Three sets of 3D ZTE images were reconstructed using 3D gridding: non-gated images (1), gated images using the respiratory waveforms RW_BELLOWS (2) and RW_PCA (3). End-inspiration and end-expiration phases were selected by thresholding the amplitude histogram. Additionally, we acquired 3 datasets with a prototype that retrospectively selects the quiescent phase by maximizing the gating weights in the quiescent phase bin [3].
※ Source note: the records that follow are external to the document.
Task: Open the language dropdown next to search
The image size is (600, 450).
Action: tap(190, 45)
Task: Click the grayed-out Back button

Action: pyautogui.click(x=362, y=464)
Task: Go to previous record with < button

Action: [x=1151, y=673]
The spiral phyllotaxis trajectory golden-angle distribution allows to retrospectively shorten the datasets while keeping approximately uniform sampling density. 4 subsampled datasets (75%,50%,25%,12.5%) were generated from the fully-sampled data to determine the shortest acquisition that preserves fine pulmonary vasculature, after measuring the dice similarity coefficient (DSC) of ROIs covering the thinnest branches in these images.

Results

The animated Figure 1 shows low resolution images reconstructed from individual interleaves of the spiral phyllotaxis trajectory, schematically shown in Figure 2a. Figure 1 (bottom left) and Figure 2b show the self-gated derived respiratory waveform of two volunteers and the corresponding signal acquired with the respiratory bellows. Note that the respiratory bellows waveforms tend to show larger drift than the PCA derived waveforms.
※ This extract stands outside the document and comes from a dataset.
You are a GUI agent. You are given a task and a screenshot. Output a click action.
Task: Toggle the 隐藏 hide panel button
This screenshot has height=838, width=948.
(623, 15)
Figure 1 (bottom right) and Figure 2c present the amplitude histogram of the waveforms; in the most challenging cases the separation between peaks is not broad, but thresholding allows to gate two distinct respiratory states and reject the least coherent data from each bin. Furthermore, Figure 2b shows how the self-gated waveform recovers an end-expiration peak that is spread across the belt waveform. Overall, the PCA method generates respiratory waveforms that are well correlated (correlation coefficient >= 0.8) with the bellows signal.

Figure 3 illustrates ungated images, bellows-gated and self-gated images at end-expiration and end-inspiration. As shown in the histograms in Figures 1 and 2c, end-expiration is the respiratory state where most of the data is usually acquired, and thus provides the sharpest images. Maximum Intensity Projection (MIP) was applied to these images to showcase the fine structure of lung vasculature.

Figure 4 shows the same dataset as Figure 3, reconstructed with different fractions of the data. We calculated the DSC in 4 different regions covering the thinnest branches. The mean DCS values are 0.93±0.02, 0.87±0.04, 0.77±0.05 and 0.57±0.13 for the 75%, 50%, 25% and 12.5% subsample datasets, respectively.

Figure 5 presents a 1.5T dataset reconstructed on an empirically optimized quiescent phase, which depends on the respiratory signal, and provide good quality results for both belt-gated and self-gated waveforms.

Discussion

Here we show the feasibility of generating respiratory waveforms using interleaved spiral phyllotaxis trajectories in 3D radial ZTE acquisitions, without the need of external hardware or navigator lengthened acquisitions. The self-navigation technique worked robustly for different respiratory patterns, obtaining high quality images comparable to the ones generated with the bellows-gating.

Longer acquisitions (acquisition time ~8.7mins) were chosen to demonstrate the feasibility of reconstructing retrospectively end-inspiration and end-expiration phases. We determined empirically that we can limit the acquisition to ~50% of the data (acquisition time ~4.35mins) while preserving the thinnest pulmonary vasculature. Shorter scans also tend to reduce the likelihood of drift and bulk motion, helping to improve data consistency.

The technique was tested at 1.5T and 3T field strengths using the same protocol to facilitate the comparison of the results. However, more efficient protocols will be explored, as well as the possibility to generate multiple-phase images using soft-gated techniques.

Additional image quality improvements can be achieved applying a customized denoising DL model to sharpen the images, which could be used to further reduce the acquisition time while maintaining high SNR.

Acknowledgements

This research was supported by the NIHR Cambridge Biomedical Research Centre (BRC-1215-20014). The views expressed are those of the author(s) and not necessarily those of the NIHR or the Department of Health and Social Care.